Ambitious science projects can often spark new industries and innovations. Spinoff discoveries from the Apollo missions can still be found in everyday life: from firefighter suits to air-cushioned sneakers, CAT scans, and cordless power drills. The human genome project in the 1990s opened the door for a whole new field of genetics-based medicine.

President Obama on Tuesday announced a “moonshot” proposal of his own: Map the human brain.

“As humans, we can identify galaxies light years away, we can study particles smaller than an atom,” the president said at the White House, “but we still haven’t unlocked the mystery of the three pounds of matter that sits between our ears.”

There are an estimated 100 billion neurons in those three pounds, amounting to 150 trillion connections. The BRAIN Initiative, as it is called, would aim to map out each and every one of them. This will be no small endeavor. The president has proposed $100 million for the project in his 2013 budget, which has to be approved by Congress, and the undertaking may last decades.

“To date, it has not been possible to reconstruct the full activity patterns of even a single region of the brain,” researchers spearheading the endeavor write in the journal Neuron. Whole new research techniques will have to be invented. Scientists would start out small, mapping the brains of tiny animals, such as fruit flies, and then work their way, slowly, to the human organ.

The outcomes of the project are both vague and potentially earth-shattering. In mapping the human brain, scientists could find a way to recreate it, allowing computers to have human-like intelligence. But that’s on the extreme ends of the possibilities. Scientists hope a completed map of the brain could lead to better outcomes for mental illnesses such as Parkinson’s disease, schizophrenia, or dementia.

But that’s only the hope. The effort could lead to not much at all, as some in the scientific community are saying. To them, the project is too open-ended. They say the brain is too elusive of an organ to pin down, as it constantly changes and adapts over the course of a lifetime. “Successful big science projects are engineering projects with clear, technically feasible goals: setting a human on the moon, sequencing the human genome, finding the Higgs Boson,” Partha Mitra, a neuroscientist, writes inScientific American. “What we really need to understand is whether the overall goal is meaningful.”

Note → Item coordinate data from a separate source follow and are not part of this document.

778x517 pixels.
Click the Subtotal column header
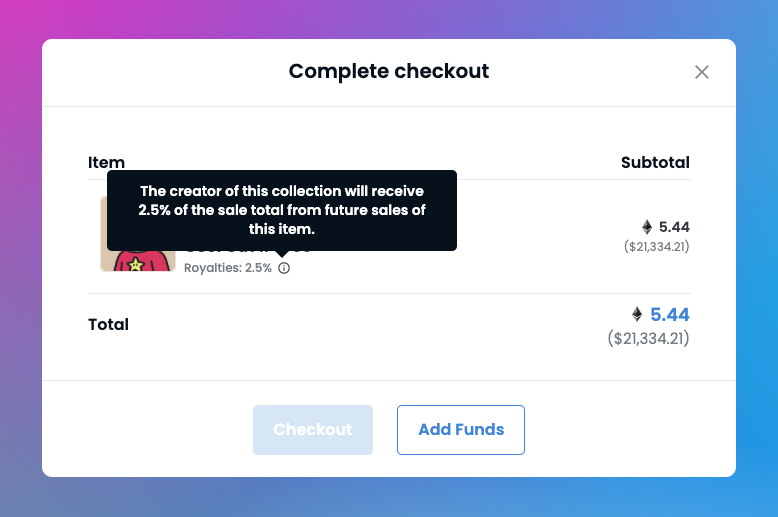tap(655, 163)
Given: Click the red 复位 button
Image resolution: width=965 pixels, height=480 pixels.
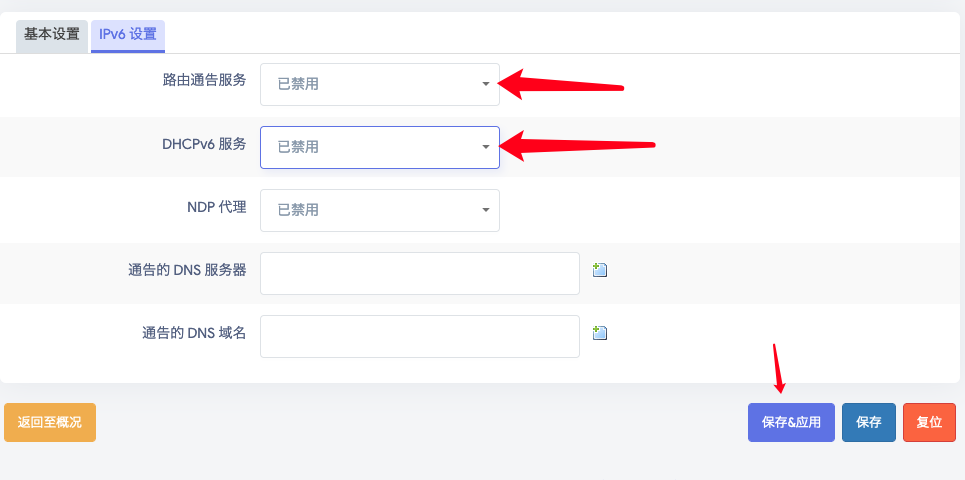Looking at the screenshot, I should 929,422.
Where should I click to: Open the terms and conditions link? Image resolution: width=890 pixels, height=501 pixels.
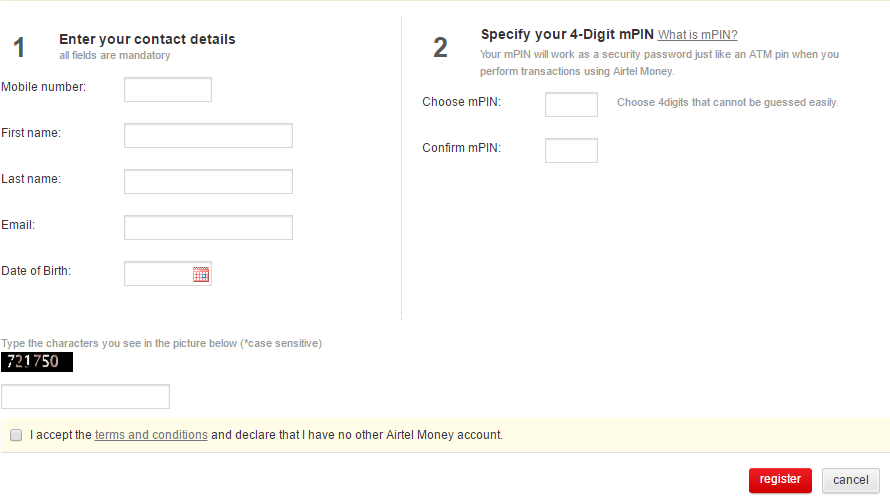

Regardless, the proposal is a promising move in a scientific research environment with diminishing resources. President Obama’s promises on funding scientific research haven’t exactly reflected reality. “Now is the time to reach a level of research and development not seen since the height of the Space Race,” he said during the most recent State of the Union. But yet, just weeks later, Congress let pass across-the-board budget cuts that would strangle federal money to the National Science Foundation and the National Institutes of Health.

Last month in The Atlantic, the directors of the Energy Department's National Laboratories spelled out the consequences for the scientific community. “This drop in funding will force us to cancel all new programs and research initiatives, probably for at least two years,” they wrote. “This sudden halt on new starts will freeze American science in place while the rest of the world races forward, and it will knock a generation of young scientists off their stride, ultimately costing billions in missed future opportunities.”

The president acknowledged this in his speech Tuesday. “When our leading thinkers wonder if it still makes sense to encourage young people to get involved in science in the first place because they're not sure whether the research funding and the grants will be there to cultivate an entire new generation of scientists, that's something we should worry about,” Obama said.

But while the BRAIN proposal would patch up some of the lost funding, it’s really a boon to brain scientists and their affiliated researchers. Studying bird migrations? You’re probably out of luck.